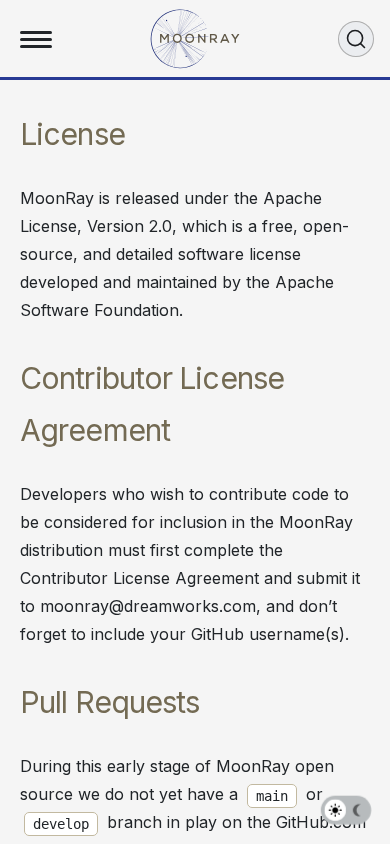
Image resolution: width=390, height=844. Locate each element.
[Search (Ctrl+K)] (356, 39)
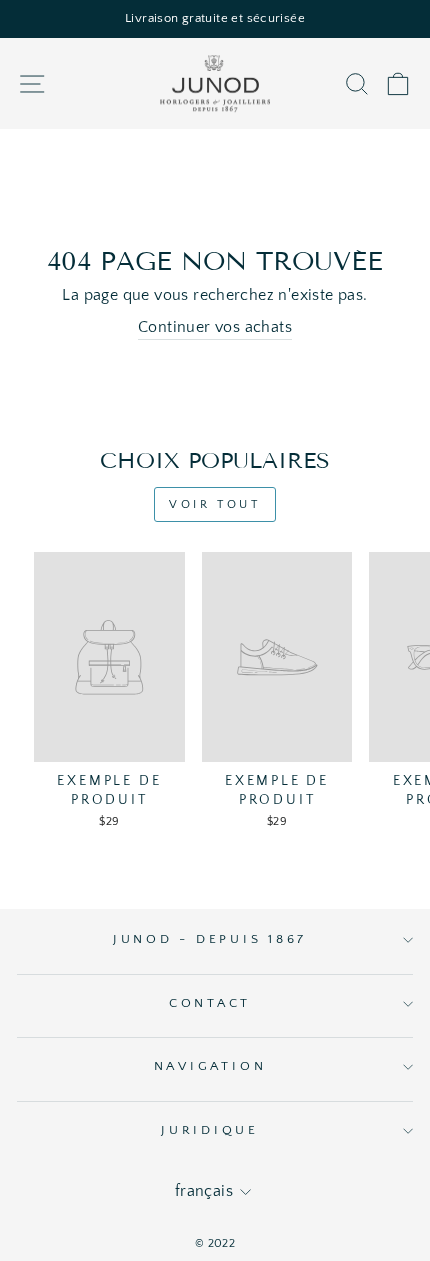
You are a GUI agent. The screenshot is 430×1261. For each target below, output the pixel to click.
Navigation (210, 1066)
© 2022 (215, 1243)
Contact (210, 1003)
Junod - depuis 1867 (210, 939)
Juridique (210, 1130)
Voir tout (214, 504)
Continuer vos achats (215, 327)
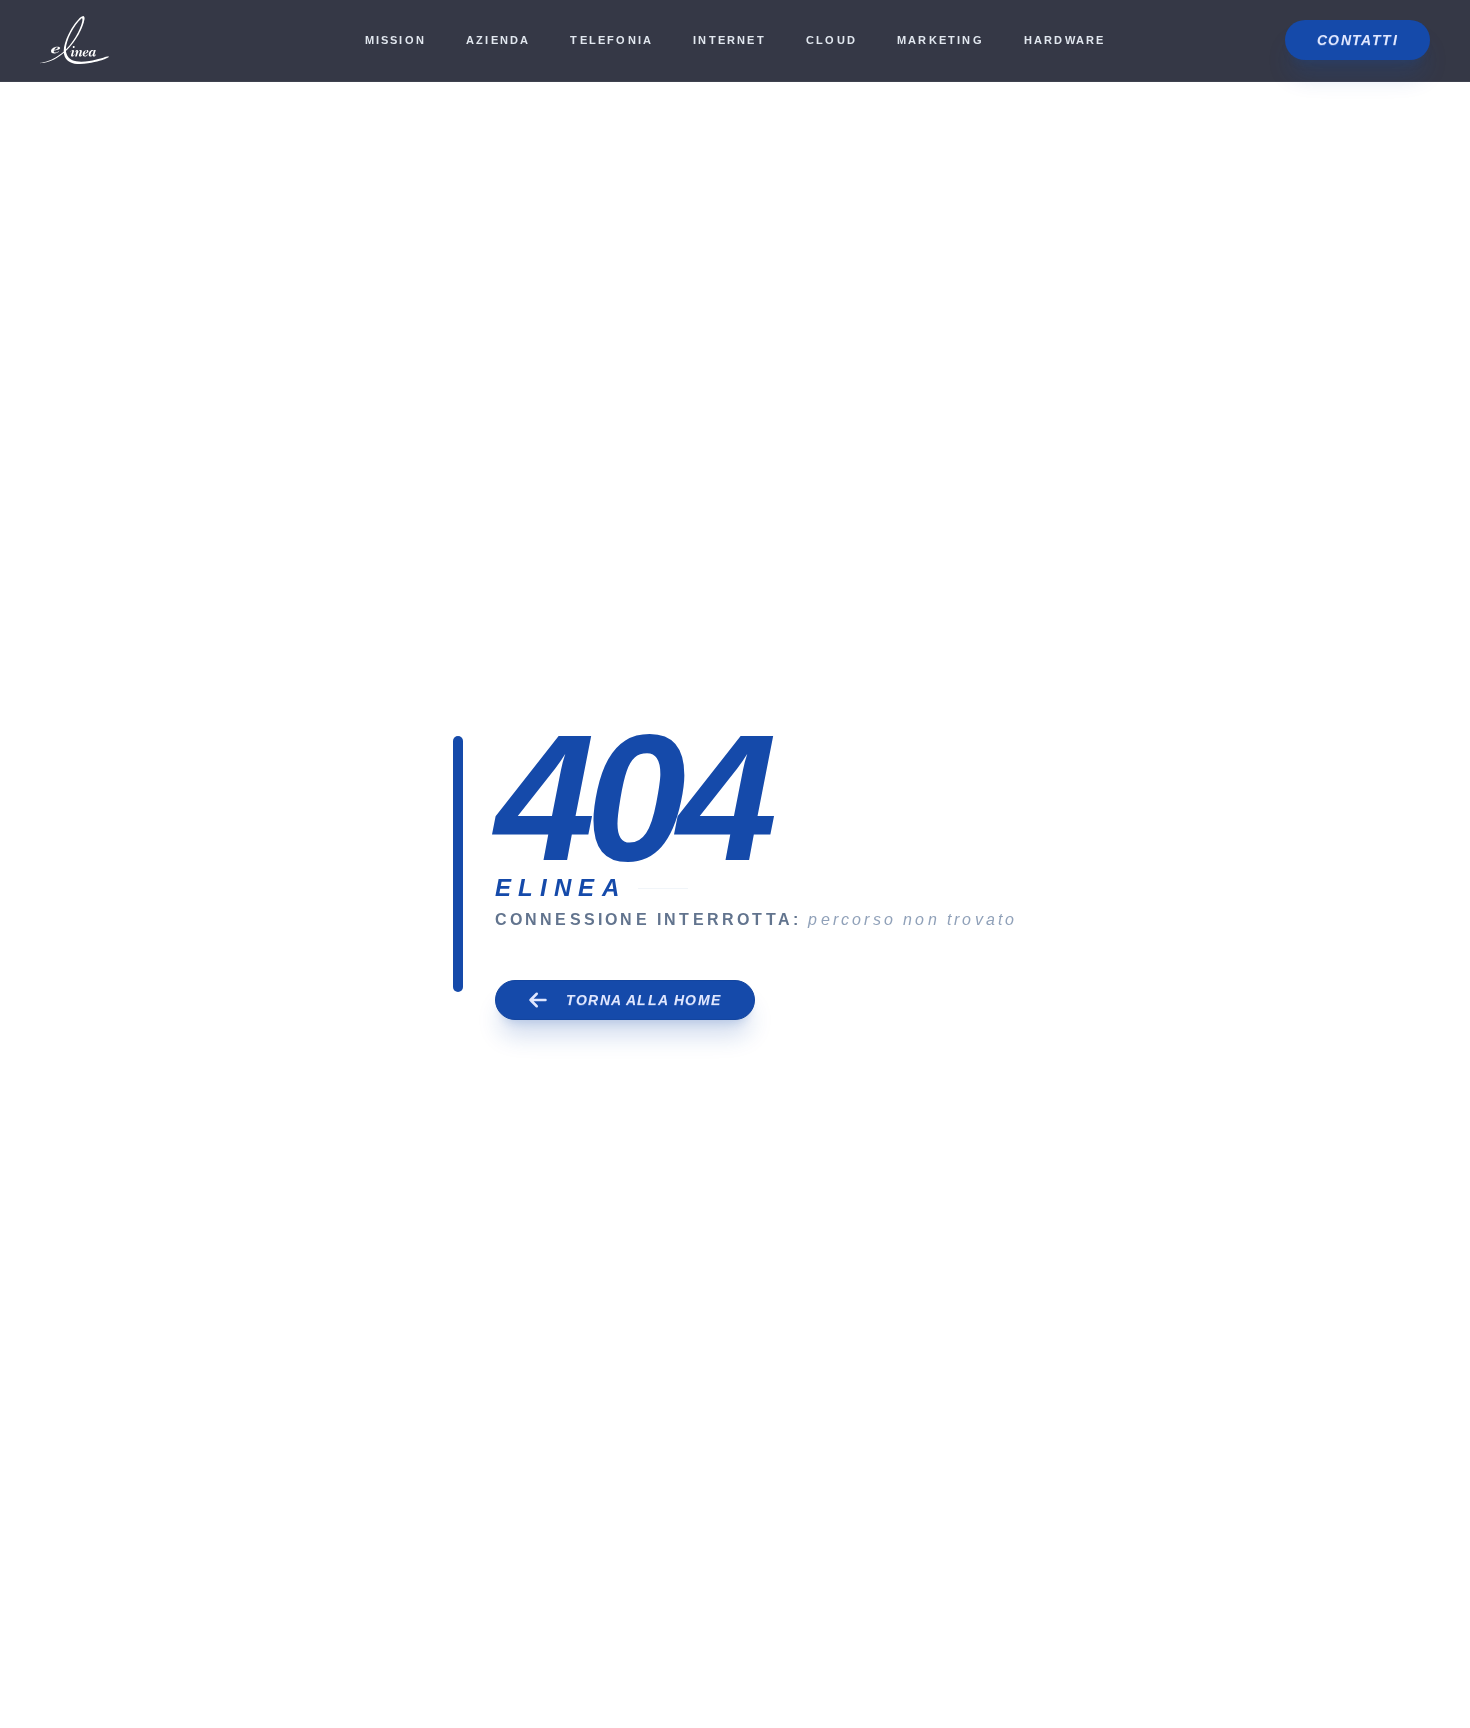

###

YOUR GOAL: From the material above, copy out every line bearing the string "each".

OUTPUT FOR THIS EXERCISE:
Image resolution: width=390, height=844. Locate each element.
You are a GUI agent. The screenshot is 430×1261. For each target below, output the pixel to click.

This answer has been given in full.